The buildup is likely to come because of higher feedlot placements in the spring, says Rich Nelson, chief strategist with Allendale, Inc.
March feedlot placements were up 5% from 2015 with a total of 1.89 million head of cattle entering feedlots. The trend continued to increase with April placements up 7% and May rising by 10% compared to 2015.
The latest USDA Cattle on Feed reports have shown the placement numbers slowing down with June increasing just 3% and July up 2% from the previous year.
“Keep in mind we’re going to have a contra-seasonal issue in the beef industry,” Nelson adds.
Weekly kills have been approximately 579,000 head during August, but by mid-September it should rise to the 621,000 head level.
Beef cold storage was up 2% to end July compared to last year, according to USDA. Cold storage was also up 2% from the previous month with more than 460 million lb. in warehouses.
Nelson doesn’t expect the increased beef supply to impact consumer beef prices.

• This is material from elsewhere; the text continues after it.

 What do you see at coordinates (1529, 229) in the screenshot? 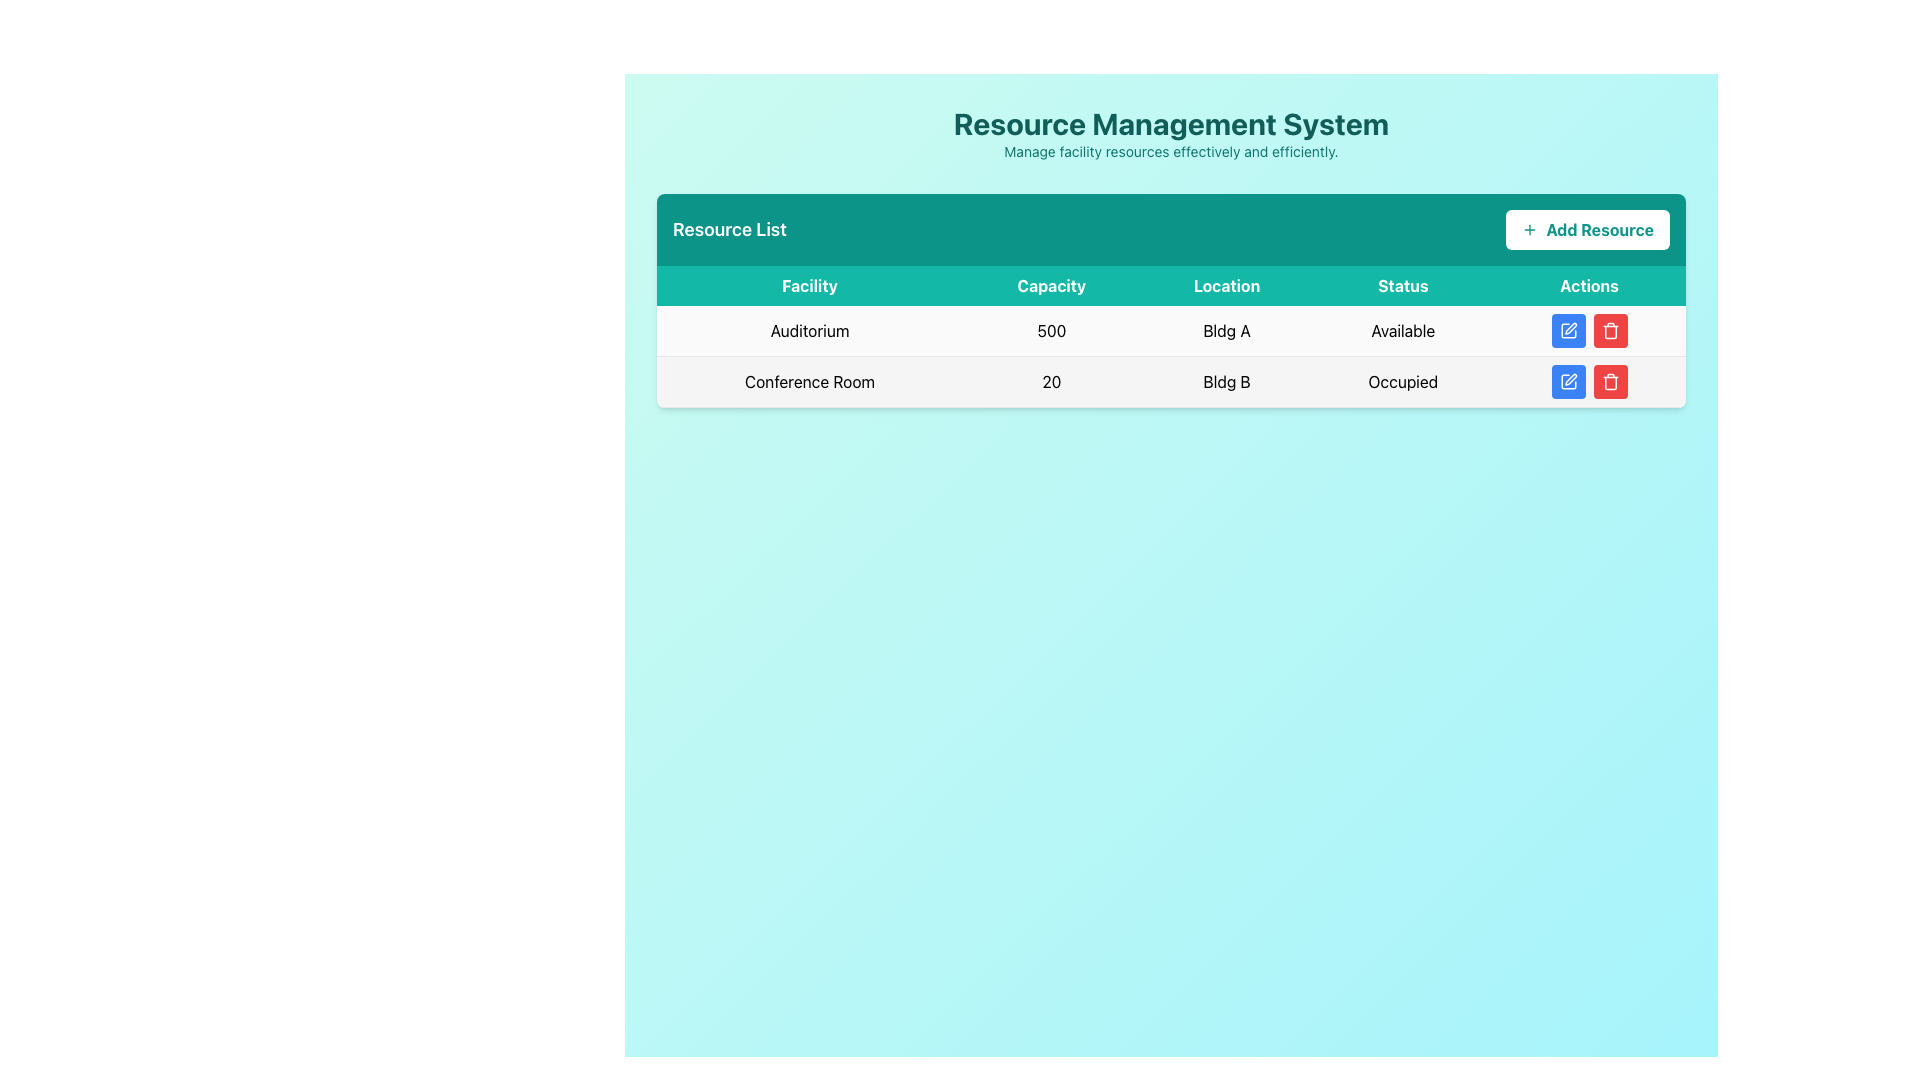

However, he believes live cattle should fall.
Estimates from Allendale project cash cattle to fall to $108/cwt this month.
It may be challenging for cow-calf producers selling calves in the coming months, says Nelson.
The prospects for a bull market aren’t looking likely with the current expansion situation in poultry and pork.
“On the good news side, producers have started to cut back already. Cow slaughter is up and we’re putting these open heifers in feedlots,” Nelson says. “The downside, it won’t help us until 2018.”